Exercise data START

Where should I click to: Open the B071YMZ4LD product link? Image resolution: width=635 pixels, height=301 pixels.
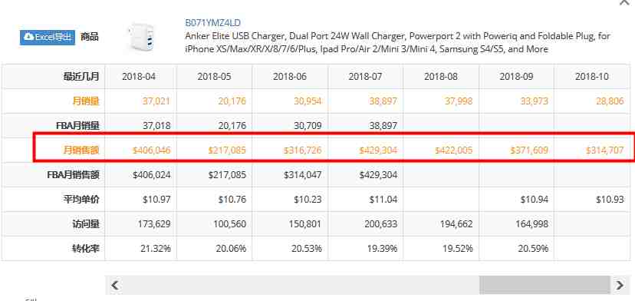(x=212, y=23)
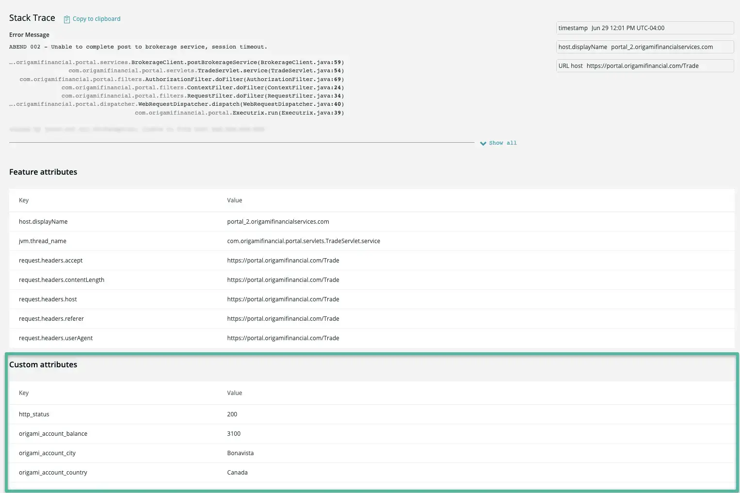Screen dimensions: 740x493
Task: Select the origami_account_country key
Action: click(x=53, y=473)
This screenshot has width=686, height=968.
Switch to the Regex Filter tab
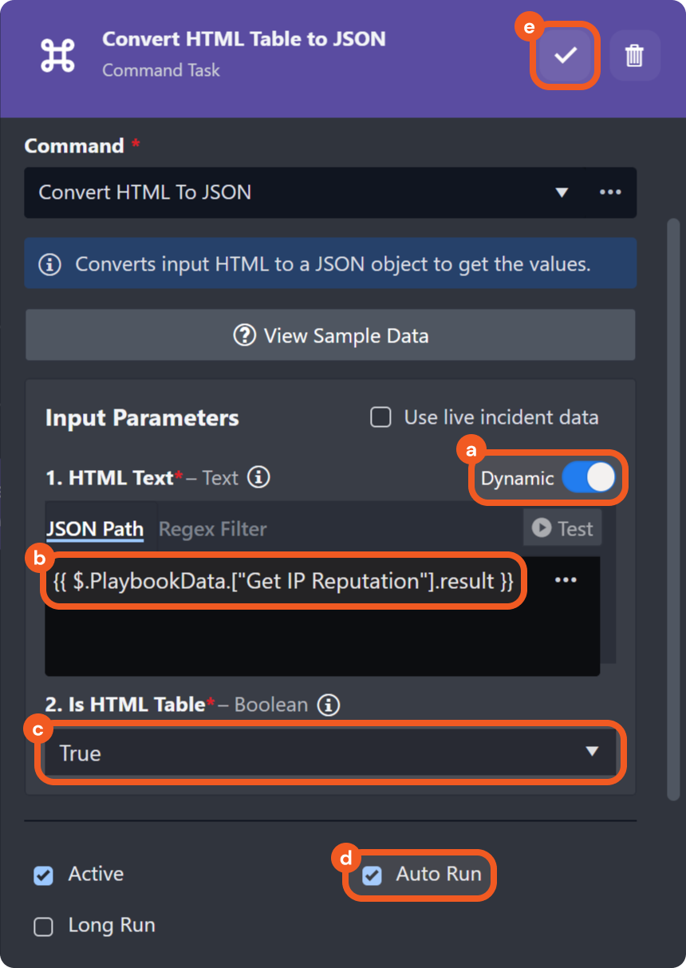click(x=212, y=529)
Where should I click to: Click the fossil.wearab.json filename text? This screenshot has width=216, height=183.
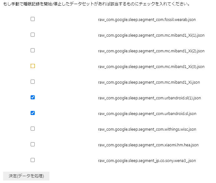click(x=147, y=20)
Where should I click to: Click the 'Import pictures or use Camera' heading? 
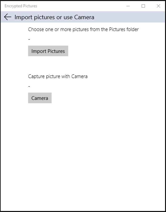[x=54, y=17]
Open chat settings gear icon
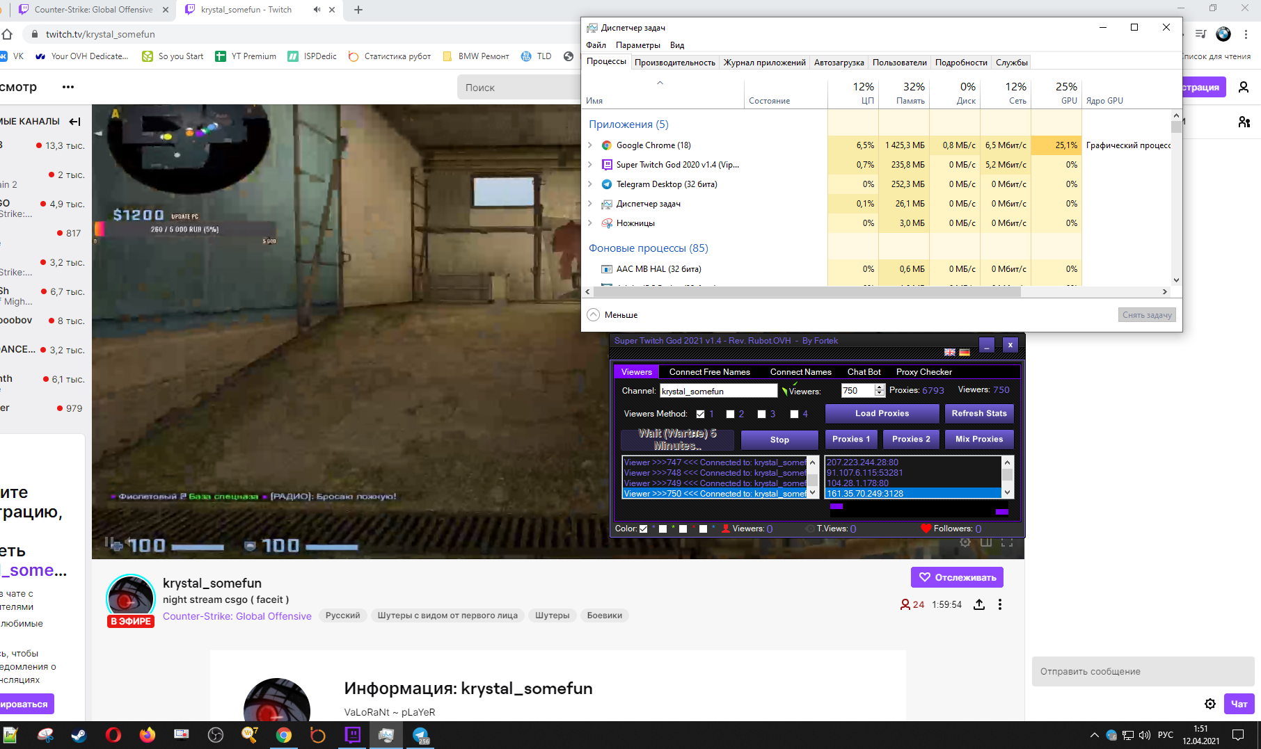Viewport: 1261px width, 749px height. (1210, 704)
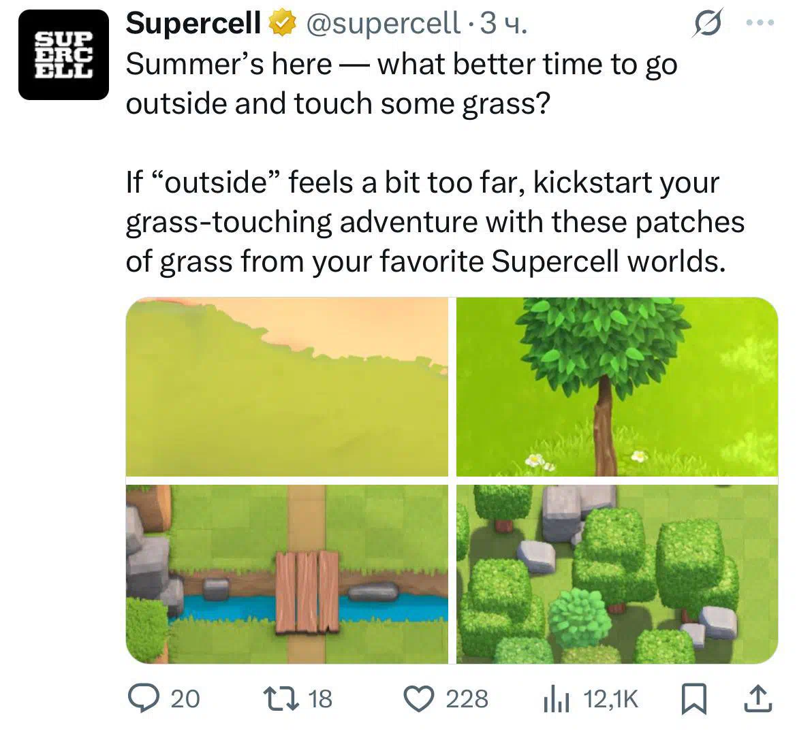Viewport: 797px width, 738px height.
Task: Open the share upload icon
Action: click(758, 699)
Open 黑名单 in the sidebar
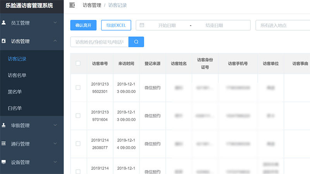The image size is (310, 174). [15, 92]
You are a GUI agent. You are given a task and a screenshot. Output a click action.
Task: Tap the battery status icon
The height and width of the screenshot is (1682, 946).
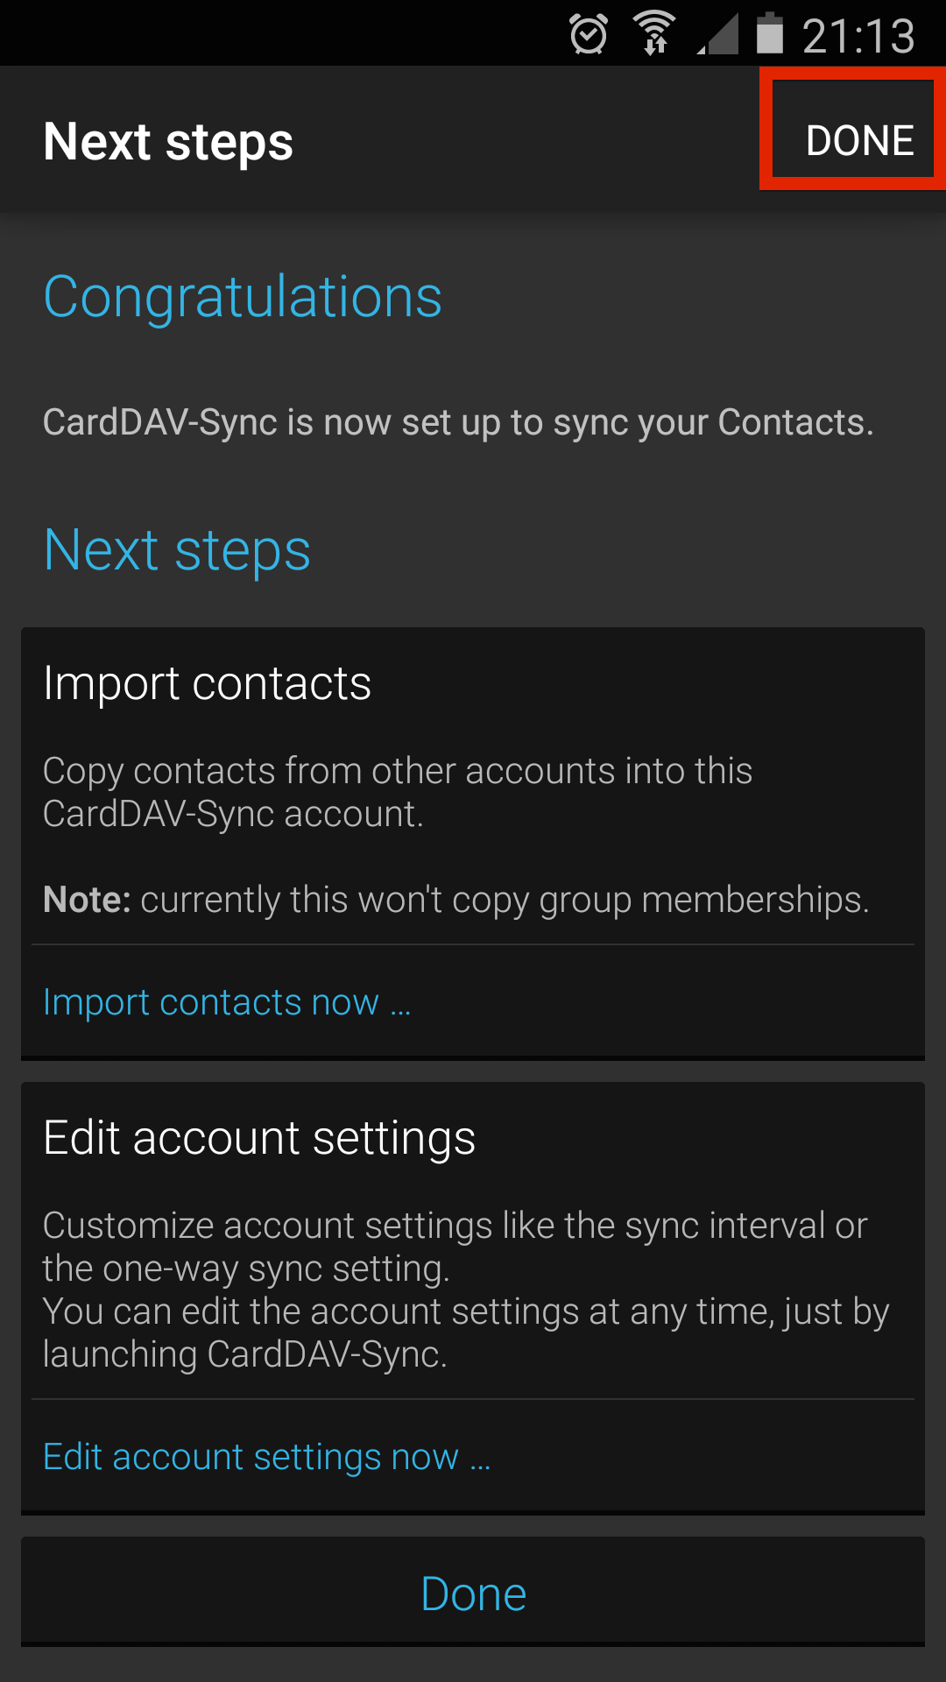click(769, 33)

Exercise data END

What this task involves: Please reproduce every entry above exactly, but leave out the pictures.

Answer below:
Where should I click to: Open the B071YMZ4LD product link? Image resolution: width=635 pixels, height=301 pixels.
(x=212, y=23)
Screen dimensions: 740x493
Task: Select the origami_account_country key
Action: click(x=53, y=473)
This screenshot has width=686, height=968.
Switch to the Regex Filter tab
click(x=212, y=529)
Where should I click to: Click the fossil.wearab.json filename text? This screenshot has width=216, height=183.
click(x=147, y=20)
Where should I click to: Click the 'Import pictures or use Camera' heading? 
[x=54, y=17]
Open chat settings gear icon
Viewport: 1261px width, 749px height. (1210, 704)
Viewport: 797px width, 738px height.
Task: Open the share upload icon
Action: click(758, 699)
Open 黑名单 in the sidebar
The image size is (310, 174). [15, 92]
You are a GUI agent. You are given a task and a screenshot. Output a click action.
Task: Tap the battery status icon
The height and width of the screenshot is (1682, 946).
click(769, 33)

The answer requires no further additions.